Meine Augen gehen auf und… ohh ja, so fühlt es sich an, wieder ausgeschlafen zu sein. Jedwede Müdigkeit ist verschwunden: Ein schönes Gefühl. Unser Zimmer sollte dunkel sein, denn es hat ja eigentlich eigens dafür vorgesehene Vorhänge. Dunkel ist es aber nicht. Ein deutliches Indiz dafür befindet sich auf Tanjas Augen und nennt sich Schlafmaske. Diverse Spalten um den Vorhang lassen den Zweck des Vorhangs etwas absurd erscheinen. Darüberhinaus sorgt ein hübsches kleines Mäusekino aus verschiedenfarbenen Standby-Lämpchen für ein angenehmes flaues Licht in unserem gar nicht mal so kleinen Hotelzimmer im Club Quarters Hotel, direkt am 9/11- Tribute Center.

Verregnete Aussicht aus dem Hotelfenster.
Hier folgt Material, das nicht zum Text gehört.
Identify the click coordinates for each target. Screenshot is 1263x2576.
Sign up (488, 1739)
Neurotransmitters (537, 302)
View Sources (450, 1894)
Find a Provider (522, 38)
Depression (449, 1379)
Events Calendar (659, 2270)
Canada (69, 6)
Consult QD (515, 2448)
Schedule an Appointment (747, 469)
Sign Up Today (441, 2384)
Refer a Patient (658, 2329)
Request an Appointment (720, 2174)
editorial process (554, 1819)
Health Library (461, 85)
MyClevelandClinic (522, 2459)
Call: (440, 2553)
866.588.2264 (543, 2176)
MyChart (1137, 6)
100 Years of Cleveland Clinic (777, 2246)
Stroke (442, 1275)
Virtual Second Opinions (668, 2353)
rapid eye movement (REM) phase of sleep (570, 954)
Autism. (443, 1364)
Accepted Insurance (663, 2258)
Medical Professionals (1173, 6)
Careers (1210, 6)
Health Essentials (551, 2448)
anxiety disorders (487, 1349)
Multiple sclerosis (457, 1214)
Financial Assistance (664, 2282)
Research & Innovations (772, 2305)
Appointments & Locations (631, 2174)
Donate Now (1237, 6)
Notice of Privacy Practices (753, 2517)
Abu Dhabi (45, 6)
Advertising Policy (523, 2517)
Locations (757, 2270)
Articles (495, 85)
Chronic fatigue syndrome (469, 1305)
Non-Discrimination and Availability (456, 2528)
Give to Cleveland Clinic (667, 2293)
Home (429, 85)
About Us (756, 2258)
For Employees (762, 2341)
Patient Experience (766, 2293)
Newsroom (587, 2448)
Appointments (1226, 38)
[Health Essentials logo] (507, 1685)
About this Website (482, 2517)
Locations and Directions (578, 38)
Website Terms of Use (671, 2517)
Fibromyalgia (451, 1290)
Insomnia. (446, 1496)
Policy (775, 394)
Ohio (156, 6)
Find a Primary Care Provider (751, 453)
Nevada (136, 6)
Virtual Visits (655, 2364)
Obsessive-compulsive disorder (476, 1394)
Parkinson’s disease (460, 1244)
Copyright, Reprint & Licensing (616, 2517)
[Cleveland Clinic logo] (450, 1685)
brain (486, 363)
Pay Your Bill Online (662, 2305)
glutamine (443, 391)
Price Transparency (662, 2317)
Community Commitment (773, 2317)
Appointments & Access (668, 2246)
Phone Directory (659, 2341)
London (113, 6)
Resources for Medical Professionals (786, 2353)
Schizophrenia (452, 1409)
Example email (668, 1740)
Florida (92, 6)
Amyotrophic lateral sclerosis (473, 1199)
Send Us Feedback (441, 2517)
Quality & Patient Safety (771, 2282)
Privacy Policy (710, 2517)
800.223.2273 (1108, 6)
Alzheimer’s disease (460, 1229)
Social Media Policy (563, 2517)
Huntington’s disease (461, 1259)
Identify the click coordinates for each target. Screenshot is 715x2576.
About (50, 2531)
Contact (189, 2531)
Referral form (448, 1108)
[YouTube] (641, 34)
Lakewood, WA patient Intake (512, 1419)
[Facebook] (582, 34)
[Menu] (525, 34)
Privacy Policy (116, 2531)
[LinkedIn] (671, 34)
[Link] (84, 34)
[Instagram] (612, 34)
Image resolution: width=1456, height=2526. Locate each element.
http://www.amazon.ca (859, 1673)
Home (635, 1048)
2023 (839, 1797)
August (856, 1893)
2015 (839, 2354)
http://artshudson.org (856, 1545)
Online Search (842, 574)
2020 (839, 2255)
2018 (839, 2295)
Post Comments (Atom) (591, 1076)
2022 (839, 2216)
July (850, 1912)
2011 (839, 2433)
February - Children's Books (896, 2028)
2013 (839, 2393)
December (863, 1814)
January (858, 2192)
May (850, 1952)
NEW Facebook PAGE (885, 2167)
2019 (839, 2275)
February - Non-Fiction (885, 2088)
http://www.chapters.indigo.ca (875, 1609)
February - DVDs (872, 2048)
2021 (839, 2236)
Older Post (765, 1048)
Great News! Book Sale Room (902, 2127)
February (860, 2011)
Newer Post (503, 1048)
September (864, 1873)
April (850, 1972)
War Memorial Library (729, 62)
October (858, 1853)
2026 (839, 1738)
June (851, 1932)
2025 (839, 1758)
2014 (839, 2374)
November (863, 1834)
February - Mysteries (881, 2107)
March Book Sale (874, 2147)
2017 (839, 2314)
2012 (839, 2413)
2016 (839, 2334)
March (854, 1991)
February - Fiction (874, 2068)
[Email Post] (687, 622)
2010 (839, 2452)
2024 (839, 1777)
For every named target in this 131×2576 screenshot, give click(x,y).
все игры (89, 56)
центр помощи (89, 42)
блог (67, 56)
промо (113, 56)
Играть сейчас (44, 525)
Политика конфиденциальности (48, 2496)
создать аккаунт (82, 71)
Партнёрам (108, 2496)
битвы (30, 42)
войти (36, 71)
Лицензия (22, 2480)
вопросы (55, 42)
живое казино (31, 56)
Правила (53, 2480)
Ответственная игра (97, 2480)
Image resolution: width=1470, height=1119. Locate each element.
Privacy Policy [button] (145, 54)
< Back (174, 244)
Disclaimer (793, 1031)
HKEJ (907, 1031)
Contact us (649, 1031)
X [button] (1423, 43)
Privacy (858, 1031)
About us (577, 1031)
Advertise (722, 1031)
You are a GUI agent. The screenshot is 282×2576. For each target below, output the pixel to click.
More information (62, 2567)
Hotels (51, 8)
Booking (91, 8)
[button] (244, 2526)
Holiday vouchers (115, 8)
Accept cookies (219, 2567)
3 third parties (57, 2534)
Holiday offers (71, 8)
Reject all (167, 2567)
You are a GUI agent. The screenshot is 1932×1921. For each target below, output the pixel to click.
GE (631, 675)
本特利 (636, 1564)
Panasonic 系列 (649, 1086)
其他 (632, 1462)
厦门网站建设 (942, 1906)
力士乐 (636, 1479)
Das Zimmer ist im dritten Stockwerk und der Blick aus dem Fenster zeigt – als ich den Vorhang beseite schiebe – nicht die Aussicht der booking.com Seiten, sondern eine vom Schneeregen begossene Baustelle. Diese vermag ich aber, zumindest solange das Fenster ungeöffnet bleibt, nicht zu hören. Ich leg mich wieder hin… so früh aufzustehen erscheint im Urlaub sowieso irgendwie unangebracht. Das mit der Baustelle ist nicht so schlimm; in unserer Häuserschlucht zieht es den Blick ohnehin sofort nach oben. Ich sehe ein altes Haus, welches ich mit seinen 12 Stockwerken in direkter Nachbarschaft wesentlich größerer Gebäudegeschwister kaum mehr als hohes Haus oder gar Hochhaus bezeichnen würde. Es steht im direkten Kontrast zu eben diesen, die jenes bräunliche Gebäude so mickrig erscheinen lassen: Armes Ding! In einem der beiden großen an den Wolken kratzenden Glasfassaden spiegeln sich wiederum andere in den Himmel ragende Bauwerke. Das obere Ende der beiden gegenüberliegenden Imposanzen ist aus unserem Hotelfenster nicht einmal zu sehen. Nun geht es mir so wie wahrscheinlich vielen vor mir auch, die zum ersten Mal diese Stadt besucht haben. Ich höre mich innerlich sagen: Wow, wir sind in New York!

Es tut gut die nächsten Minuten bis Tanja erwachen wird, einfach nur da zu liegen und die Gedanken schweifen zu lassen. Jetzt beginnt die Zeit des Zwar-früh-aufstehen-könnens aber nicht Früh-aufstehen-müssens. Jeder Urlaubende weiß sofort um den so entscheidenden Unterschied. Die letzten Tage vor unserem Urlaub waren für Tanja und mich in jeglicher Hinsicht anstrengend: Viel gearbeitet und dabei so gut wie überhaupt nicht zur Ruhe gekommen. Bis zur allerletzten Sekunde schien unsere ToDo-Liste eine hinterlistige Beweisführung gegen uns führen zu wollen, dass nur weil Dinge von ihr erledigt werden, sie dennoch dazu imstande ist länger statt kürzer zu werden. Kurz bevor es los ging beschlossen wir sie einfach zu ignorieren und ließen uns einfach mal vom Taxi zu Flughafen bringen. Auf das Gerenne vom letzten Flug hatten wir einfach keine Lust: So sollte unser Urlaub nicht beginnen.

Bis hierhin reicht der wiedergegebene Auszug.